Porterville Recorder

Viva Cuba Libre!

- Raoul Lowery Contreras The Right Side Raoul Lowery Contreras is a conservati­ve columnist. His column appears on Fridays in The Recorder. He can be contacted at hispanicco­mmentator@gmail.com.

Of myriad images of former President Barack Obama’s Presidency that disappoint­ed me, the worst was watching President Obama yucking it up with Cuban dictator Raul Castro at a baseball game in Havana. Before, during and after the baseball game hundreds, thousands, of Cubans were incarcerat­ed for demanding freedom, liberty and free elections. Obama said nothing.

While this was going on, courageous “Women in White” were demonstrat­ing in Havana streets. Their sons, daughters, husbands, brothers and sisters, fathers and mothers had disappeare­d into the Black Hole of Castro prisons.

Now, at the urging of U.S. Senators Marco Rubio (R-FL), Bob Menendez (D-NJ) and Representa­tive Mario Diaz Balart (R-FL), President Donald Trump is reevaluati­ng relations with Cuba that President Obama loosened in 2014.

Pro-cuba groups challenge any change in the Obama reconnecti­on to Cuba.

In Foreign Policy’s The Cable, we find, “U.S. President Donald Trump may find it hard to walk back his predecesso­r’s historic rapprochem­ent with Cuba, now that various businesses are invested in revived relations with Havana… cruise ship operators, commercial airlines, hotel chains, telecommun­ications companies and farmers have moved to take advantage of President Barack Obama’s easing of trade and travel restrictio­ns with the island nation… Trump isn’t likely to go too far in reversing those restrictio­ns because it would undercut his campaign pledges to create jobs, Jason Marczak, director of the Latin America Economic Growth Initiative at the Atlantic Council’s Adrienne Arsht Latin America Center, argued… there’s a cost to that reversal, and that cost is U.S. jobs…” One word: Baloney! In 2015 Pew Research’s survey found support for what Obama wanted with Cuba; 63 percent of Americans supported the decision, 66 percent thought the United States should lift the trade embargo. Obama could not change the embargo; most is mandated by law (Helms-burton Act).

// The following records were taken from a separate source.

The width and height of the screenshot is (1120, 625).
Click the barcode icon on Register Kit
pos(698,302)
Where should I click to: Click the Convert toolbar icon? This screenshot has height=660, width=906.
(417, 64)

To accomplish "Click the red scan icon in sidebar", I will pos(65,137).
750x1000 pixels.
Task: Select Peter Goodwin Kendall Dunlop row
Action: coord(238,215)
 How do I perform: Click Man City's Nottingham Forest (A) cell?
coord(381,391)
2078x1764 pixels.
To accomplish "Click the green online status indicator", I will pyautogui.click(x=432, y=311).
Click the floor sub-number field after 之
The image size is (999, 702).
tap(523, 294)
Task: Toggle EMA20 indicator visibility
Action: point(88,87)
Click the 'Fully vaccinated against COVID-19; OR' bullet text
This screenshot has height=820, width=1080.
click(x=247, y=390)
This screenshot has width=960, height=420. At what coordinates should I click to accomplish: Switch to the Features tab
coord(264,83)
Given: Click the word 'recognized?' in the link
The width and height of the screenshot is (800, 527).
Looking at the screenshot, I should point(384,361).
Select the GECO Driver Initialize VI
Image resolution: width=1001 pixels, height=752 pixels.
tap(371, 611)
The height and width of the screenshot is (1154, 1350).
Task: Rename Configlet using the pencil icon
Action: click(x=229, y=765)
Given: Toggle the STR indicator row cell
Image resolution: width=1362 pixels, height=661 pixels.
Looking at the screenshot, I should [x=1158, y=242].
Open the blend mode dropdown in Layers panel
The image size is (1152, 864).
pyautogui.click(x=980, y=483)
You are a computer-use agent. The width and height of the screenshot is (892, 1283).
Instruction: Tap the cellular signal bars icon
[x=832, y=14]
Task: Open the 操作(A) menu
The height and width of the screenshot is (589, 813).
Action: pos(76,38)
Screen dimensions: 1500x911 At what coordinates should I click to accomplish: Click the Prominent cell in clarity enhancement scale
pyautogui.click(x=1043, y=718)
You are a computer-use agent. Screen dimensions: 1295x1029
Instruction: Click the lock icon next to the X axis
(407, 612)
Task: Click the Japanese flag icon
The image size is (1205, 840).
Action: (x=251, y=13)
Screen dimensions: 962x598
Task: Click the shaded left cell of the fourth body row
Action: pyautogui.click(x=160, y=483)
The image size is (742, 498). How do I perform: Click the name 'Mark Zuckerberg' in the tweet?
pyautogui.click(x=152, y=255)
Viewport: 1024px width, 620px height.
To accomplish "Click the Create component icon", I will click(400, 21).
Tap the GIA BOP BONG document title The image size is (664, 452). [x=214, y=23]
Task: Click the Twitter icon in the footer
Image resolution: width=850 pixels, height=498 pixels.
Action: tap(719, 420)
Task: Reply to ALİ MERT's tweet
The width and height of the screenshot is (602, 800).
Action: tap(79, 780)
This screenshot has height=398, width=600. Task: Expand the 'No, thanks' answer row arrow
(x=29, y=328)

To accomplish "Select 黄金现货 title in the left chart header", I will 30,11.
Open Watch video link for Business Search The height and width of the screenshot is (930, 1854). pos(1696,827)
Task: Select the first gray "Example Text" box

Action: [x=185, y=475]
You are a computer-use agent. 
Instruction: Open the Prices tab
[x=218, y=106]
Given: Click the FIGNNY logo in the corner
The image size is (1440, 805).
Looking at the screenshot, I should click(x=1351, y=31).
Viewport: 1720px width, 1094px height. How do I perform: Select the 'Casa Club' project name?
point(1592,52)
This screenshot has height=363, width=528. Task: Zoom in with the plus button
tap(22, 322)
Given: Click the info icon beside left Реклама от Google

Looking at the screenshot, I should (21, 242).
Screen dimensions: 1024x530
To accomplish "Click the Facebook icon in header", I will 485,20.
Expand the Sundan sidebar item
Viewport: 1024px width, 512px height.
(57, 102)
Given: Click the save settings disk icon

The Cable, “The American agricultur­e sector, too, is resisting changes that would walk back the opening to Cuba, and they have a strong advocate in Trump’s agricultur­e secretary, Sonny Perdue… if our folks grow it, I want to sell it. They eat in Cuba as well…”

Secretary Purdue is ill-informed. Cubans average $20 a month in government-mandated wages. They can’t buy much. If every one of the 11 million Cubans spent one dollar on American grown or produced items a-month, what would that amount to? $11 million-a-month. Compare that to the billion and a half dollars-worth of legal trade to and from Mexico every day.

Cuba is shrinking. Every Cuban who can, leaves by raft, boat or flies to Mexico to walk into the United States.

Cuba’s Gross Domestic Product (GDP) is only $77.15 billion with a per capita GDP of $11,600. On the other hand, Mexico, has a GDP of $2.2 trillion dollars and a per capita GDP of $18,900. Secretary Purdue can’t find customers in Cuba that can afford to buy much from the United States. A one (1) percent increase in exports to Mexico would bring in $2.29 billion; a one (1) percent increase in trade with Cuba would be $12, maybe.

Joining Secretary Purdue is a laughable report from “Engage Cuba, an anti-embargo advocacy group, (which) estimates that completely rolling back former President Barack Obama historic rapprochem­ent with Cuba would cost the economy $6.6 billion and affect 12,295 American jobs over the course of President Trump’s first term in office,” so writes Melanie Zanona in The Hill.

She continues, “A number of U.S. businesses have already jumped at the new opportunit­y with Cuba. Seven U.S. airlines now fly direct to Cuba… the airline sector alone would lose nearly $2 billion in revenue and 4,000 jobs over four years…”

Projection­s by ideologica­l partisans are nothing but projection­s. These are comical.

Baloney is the polite word to apply to this “report” by pro-cuban advocates. The problems aren’t jobs, they are: Political prisoners held and tortured for political crimes; government control of economics, no free elections for over 50 years, no freedom of speech, no free ingress and egress to and from Cuba, convicted American felons in Cuba must be returned; lastly, remunerati­on for private properties stolen by the Castro brothers n 1959-60-61.

Cubans are our historical partners; they fought in the American Revolution for us, and we, side-byside with them in their fight for independen­ce from Spain.

President Trump needs to tell Raul Castro that until these problems are resolved to our satisfacti­on, there will be no relations. This is the deal Obama should have struck. If President Trump presents this case, I will support him on Cuba 100 percent.